── TEXT PASSAGE

Blank: We kind of laugh about that when we hear it said that way, but in the United States, that's still kind of true. I mean, the east coast, when you went to work for a company, the notion that you might leave in less than 20 years and not die with a watch from the company was just unfathomable. You worked and you had the loyalty to a place that paid your check. Now, one can understand all those virtues, but what makes Silicon Valley great is actually the cross fertilization and cross pollination which is so non-cultural to the rest of the US and the world. It's a unique aspect. And why it happened here? When you go somewhere where there's no family, there's no social norms and there's no cultural pressure, you will behave differently than you would if your cousins and mother and friends were living down the street. I think this is one of the most, one of the least understood parts about an entrepreneurial cluster. Think about it. Silicon …

Kedrosky: Yeah, I think …

Blank: … [inaudible]. Let me just make the punch line here. Silicon Valley is still great, not because of the people that live here. It's because of the people it attracts. This is a big idea that most – you know, when I get the clusters from around the world asking me the classic, “How do I make a Silicon Valley,” I've got to tell them the most heretical thing and they don't want to hear it. And I tell them it's not going to be about providing jobs for the people that already live there. And when you're telling that to a local regional or a chamber of commerce, you know, they're looking to employ the people they have. Where the Valley is great is that it still continues to suck the best and the brightest from not just the United States, but from the entire world. That's what, that at its core is what makes an innovation cluster. Does that make sense?

Kedrosky: Yeah. I love that point and I think, as you say, that's vastly overlooked and you put it in a crisp way that I think, you know, I probably should have put myself a number of times. But I mean, the point being that it brings people in, it's in this constant state of flux, all of these people are sort of aliens from themselves and from their environment because they've left where they've come from and they're in a new place with new norms and that lets them take risks and be a different person.

Blank: Ah. Now, and you just said, you know, the obvious that people miss. Silicon Valley is thought of as a risk-taking culture. Now think about it. Would you take risks the same way if mom and dad were down the block and they were watching every move you would make? Of course not. I mean, it's just common sense when you frame it like that. You don't know how it would be different, but almost anybody would admit, “Yeah, I guess I would be a little more conservative about my job choices, about how much money and about putting my – mortgaging my house to start something new.” Silicon Valley had the constraints, the cultural constraints, loosened in a way that was completely unplanned and still not understood. And so I think the culture [inaudible] the risk-taking, not vice versa. That is, people say this is a risk-taking culture and I kind of laugh going, yeah, but it wasn't, it's not a planned community here. Does that make sense?

────
── DATASET

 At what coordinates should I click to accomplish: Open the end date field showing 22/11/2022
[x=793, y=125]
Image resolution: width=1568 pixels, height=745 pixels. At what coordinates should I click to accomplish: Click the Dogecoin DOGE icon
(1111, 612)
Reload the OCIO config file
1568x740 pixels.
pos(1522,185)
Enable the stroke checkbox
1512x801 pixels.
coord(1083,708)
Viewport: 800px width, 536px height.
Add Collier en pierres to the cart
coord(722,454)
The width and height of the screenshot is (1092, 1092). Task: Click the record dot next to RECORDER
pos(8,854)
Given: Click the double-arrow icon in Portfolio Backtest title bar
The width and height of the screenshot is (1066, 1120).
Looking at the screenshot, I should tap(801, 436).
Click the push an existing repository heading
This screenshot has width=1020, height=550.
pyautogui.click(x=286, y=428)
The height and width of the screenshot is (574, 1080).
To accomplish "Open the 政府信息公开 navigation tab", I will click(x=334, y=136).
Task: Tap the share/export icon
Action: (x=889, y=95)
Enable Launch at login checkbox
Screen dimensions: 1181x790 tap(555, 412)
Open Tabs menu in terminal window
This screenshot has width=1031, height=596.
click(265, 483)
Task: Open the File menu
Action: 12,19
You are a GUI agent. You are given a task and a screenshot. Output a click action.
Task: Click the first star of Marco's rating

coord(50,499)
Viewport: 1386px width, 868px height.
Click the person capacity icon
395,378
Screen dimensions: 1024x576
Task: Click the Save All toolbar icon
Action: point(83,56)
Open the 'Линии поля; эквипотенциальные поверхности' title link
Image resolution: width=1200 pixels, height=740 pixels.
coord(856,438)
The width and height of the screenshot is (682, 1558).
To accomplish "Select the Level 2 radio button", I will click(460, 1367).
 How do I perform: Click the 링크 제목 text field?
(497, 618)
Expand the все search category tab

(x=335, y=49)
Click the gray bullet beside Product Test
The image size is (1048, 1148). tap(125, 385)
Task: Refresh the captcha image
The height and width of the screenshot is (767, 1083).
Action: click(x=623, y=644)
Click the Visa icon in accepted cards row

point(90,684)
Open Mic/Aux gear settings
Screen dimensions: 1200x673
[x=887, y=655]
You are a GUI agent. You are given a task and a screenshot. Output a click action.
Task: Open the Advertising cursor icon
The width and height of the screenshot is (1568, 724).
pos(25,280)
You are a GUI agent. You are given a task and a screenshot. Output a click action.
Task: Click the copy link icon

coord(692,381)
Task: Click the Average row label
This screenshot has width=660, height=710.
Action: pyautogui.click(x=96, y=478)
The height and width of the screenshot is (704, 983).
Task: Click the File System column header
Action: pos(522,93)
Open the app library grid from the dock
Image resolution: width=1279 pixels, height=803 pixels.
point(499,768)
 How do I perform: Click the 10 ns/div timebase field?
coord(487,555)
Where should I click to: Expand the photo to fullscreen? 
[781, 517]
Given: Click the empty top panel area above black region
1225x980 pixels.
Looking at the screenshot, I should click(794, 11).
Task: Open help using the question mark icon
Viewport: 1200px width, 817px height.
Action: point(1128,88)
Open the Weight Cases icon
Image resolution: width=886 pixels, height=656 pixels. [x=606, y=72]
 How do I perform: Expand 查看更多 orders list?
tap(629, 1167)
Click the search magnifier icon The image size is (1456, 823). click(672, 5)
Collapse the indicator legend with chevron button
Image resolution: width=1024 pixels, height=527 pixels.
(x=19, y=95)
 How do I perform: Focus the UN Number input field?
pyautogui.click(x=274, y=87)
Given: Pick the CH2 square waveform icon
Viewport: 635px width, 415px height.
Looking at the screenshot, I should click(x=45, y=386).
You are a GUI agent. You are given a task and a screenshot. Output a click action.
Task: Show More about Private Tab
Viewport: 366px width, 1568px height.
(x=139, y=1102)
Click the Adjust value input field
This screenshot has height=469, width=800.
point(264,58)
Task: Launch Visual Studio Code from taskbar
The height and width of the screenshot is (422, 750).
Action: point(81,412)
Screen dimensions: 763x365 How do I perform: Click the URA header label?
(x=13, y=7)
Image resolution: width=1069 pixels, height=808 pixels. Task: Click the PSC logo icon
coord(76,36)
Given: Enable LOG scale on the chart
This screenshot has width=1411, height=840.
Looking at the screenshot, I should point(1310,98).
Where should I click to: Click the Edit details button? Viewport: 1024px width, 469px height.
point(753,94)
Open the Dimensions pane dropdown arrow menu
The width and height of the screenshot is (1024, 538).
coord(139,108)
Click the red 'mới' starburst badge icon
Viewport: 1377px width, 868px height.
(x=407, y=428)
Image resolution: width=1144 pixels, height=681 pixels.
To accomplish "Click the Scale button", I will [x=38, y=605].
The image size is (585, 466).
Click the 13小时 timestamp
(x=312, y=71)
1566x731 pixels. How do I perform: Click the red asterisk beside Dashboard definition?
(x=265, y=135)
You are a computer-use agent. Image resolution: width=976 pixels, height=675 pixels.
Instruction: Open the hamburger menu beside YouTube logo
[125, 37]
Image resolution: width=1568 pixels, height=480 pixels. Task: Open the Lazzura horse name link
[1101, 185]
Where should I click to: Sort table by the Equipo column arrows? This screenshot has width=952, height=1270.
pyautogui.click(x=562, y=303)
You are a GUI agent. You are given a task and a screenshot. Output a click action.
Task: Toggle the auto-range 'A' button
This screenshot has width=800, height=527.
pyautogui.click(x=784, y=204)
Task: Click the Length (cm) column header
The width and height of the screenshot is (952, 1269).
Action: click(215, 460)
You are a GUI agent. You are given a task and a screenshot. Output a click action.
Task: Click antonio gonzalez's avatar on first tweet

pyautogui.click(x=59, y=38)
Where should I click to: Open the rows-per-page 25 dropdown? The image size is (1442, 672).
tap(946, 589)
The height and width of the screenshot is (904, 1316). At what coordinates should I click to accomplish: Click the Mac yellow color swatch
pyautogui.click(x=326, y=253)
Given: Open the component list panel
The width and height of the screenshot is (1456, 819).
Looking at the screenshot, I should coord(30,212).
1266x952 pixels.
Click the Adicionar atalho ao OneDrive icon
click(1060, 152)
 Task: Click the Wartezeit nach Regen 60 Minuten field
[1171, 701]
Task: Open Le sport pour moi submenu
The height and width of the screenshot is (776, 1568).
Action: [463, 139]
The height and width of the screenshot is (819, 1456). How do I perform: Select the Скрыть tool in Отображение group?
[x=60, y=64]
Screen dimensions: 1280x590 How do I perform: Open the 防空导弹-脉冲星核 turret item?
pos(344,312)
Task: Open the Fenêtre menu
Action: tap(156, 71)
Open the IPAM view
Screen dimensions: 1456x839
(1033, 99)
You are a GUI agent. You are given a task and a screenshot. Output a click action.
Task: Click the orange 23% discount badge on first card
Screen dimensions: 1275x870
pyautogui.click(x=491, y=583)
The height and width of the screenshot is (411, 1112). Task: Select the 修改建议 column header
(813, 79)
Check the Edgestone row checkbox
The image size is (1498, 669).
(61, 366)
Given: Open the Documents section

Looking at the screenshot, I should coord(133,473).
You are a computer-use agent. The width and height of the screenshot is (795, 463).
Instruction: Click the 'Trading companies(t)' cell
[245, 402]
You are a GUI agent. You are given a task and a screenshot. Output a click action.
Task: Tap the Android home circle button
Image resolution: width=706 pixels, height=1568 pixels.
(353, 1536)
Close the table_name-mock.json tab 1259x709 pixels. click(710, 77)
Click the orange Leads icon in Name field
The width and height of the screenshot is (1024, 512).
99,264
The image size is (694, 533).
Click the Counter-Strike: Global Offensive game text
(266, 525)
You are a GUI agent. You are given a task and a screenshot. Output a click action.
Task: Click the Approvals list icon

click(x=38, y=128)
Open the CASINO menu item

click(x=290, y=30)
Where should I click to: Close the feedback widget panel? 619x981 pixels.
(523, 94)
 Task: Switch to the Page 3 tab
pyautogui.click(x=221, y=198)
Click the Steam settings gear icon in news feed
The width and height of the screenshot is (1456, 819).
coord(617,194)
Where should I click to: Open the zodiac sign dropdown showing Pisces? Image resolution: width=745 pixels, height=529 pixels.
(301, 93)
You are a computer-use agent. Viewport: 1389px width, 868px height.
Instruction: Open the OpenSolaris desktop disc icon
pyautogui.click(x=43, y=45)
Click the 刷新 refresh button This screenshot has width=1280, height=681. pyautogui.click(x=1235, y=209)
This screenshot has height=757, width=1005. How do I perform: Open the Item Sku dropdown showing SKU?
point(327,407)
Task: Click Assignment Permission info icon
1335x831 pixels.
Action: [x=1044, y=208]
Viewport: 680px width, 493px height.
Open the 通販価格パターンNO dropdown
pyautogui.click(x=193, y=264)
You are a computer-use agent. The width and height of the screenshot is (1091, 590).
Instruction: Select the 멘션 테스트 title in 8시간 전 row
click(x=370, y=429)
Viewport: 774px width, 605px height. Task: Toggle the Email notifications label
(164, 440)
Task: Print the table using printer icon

────

• DO THIS: Continue the Silicon Valley interview transcript from where it stops, keeping the same speakers and conversational style.

• EXERCISE RESPONSE:
Kedrosky: Yeah, no, no. But that's exactly right. It's that people are liberated to be risk taking, not that there's something unique in the water that they drink once they get to San Jose or Menlo Park that lets them take risks. It's that, you know, they're far enough away from the people who worry about them taking risks.

Blank: That's right. And now also on the third one that's unobvious. Getting on an airplane and going to a place that's over, you know, a thousand miles from your home, it's a Darwinian exercise. Truly. If you were, if you're happy to maybe go to a place where you can still go home for the weekend, you're not a risk taker. If you're willing to pack up and leave everything such that you can't go home again, that's Darwinian. And by itself …

Kedrosky: Oh, oh …

Blank: … go ahead.

Kedrosky: Go ahead. Well, I was just going to say …

Blank: By itself …

Kedrosky: … I was going to – I was in Canada recently and I mean, maybe you'll like this metaphor. But I had a very similar conversation where I said to the people who were asking me about, you know, what they could do in terms of replicating Silicon Valley and all these usual sort of things, as you said, that kind of become this sterile discussion. I said, you know, the best thing you have going for you – because they were trying to compare themselves to Brazil – and I should say that the most difficult problem I had, I said, it really comes down to tectonic plates. They said, well, what are you talking about? I said, you're too damn close to the US. The problem you have is that the best people leave because they can, they're so close you have proximity unlike, say, Israel or somewhere else. But the flip side is that it's too easy for those people to come home because the risk isn't the same when it's a relatively short trip, say, just from Vancouver to Silicon Valley. It's a risk, but it's not like going around the world to take the risk. I said the best thing that could happen for Canada is if, you know, a gigantic tectonic plate shifted to move you to the other side of the planet.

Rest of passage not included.